◆ **WORK TO COMPLETE**:
Transcribe every line of the material below without change, apart from dropping the pictures.

◆ **AVAILABLE DATA**:

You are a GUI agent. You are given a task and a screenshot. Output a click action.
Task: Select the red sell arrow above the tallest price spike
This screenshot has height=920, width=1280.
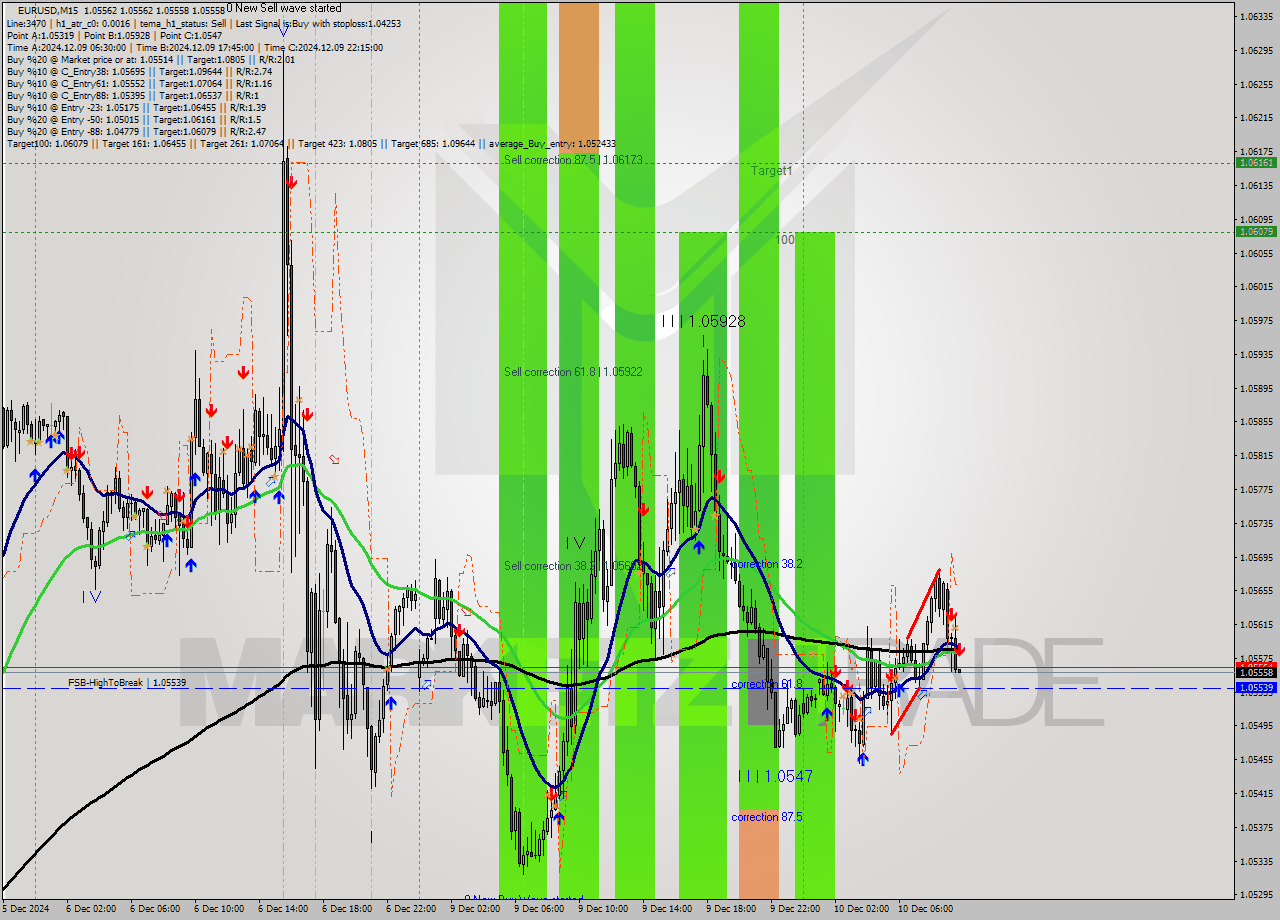click(291, 183)
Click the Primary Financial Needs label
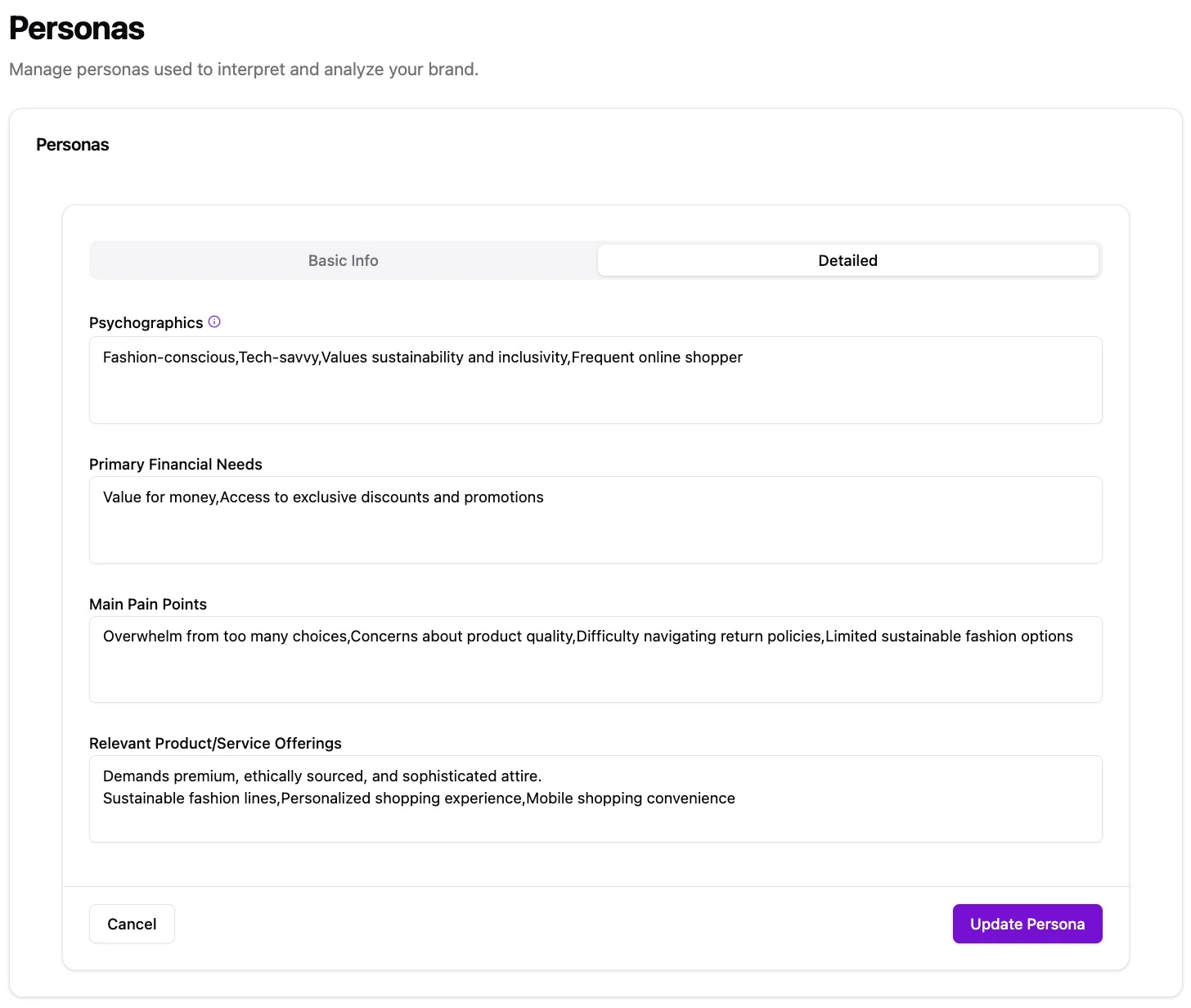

◆ **EXERCISE RESULT**:
You are a GUI agent. You are given a task and a screenshot. Output a click action.
Task: Select the red sell arrow above the tallest price spike
This screenshot has height=920, width=1280.
click(291, 183)
Click the Primary Financial Needs label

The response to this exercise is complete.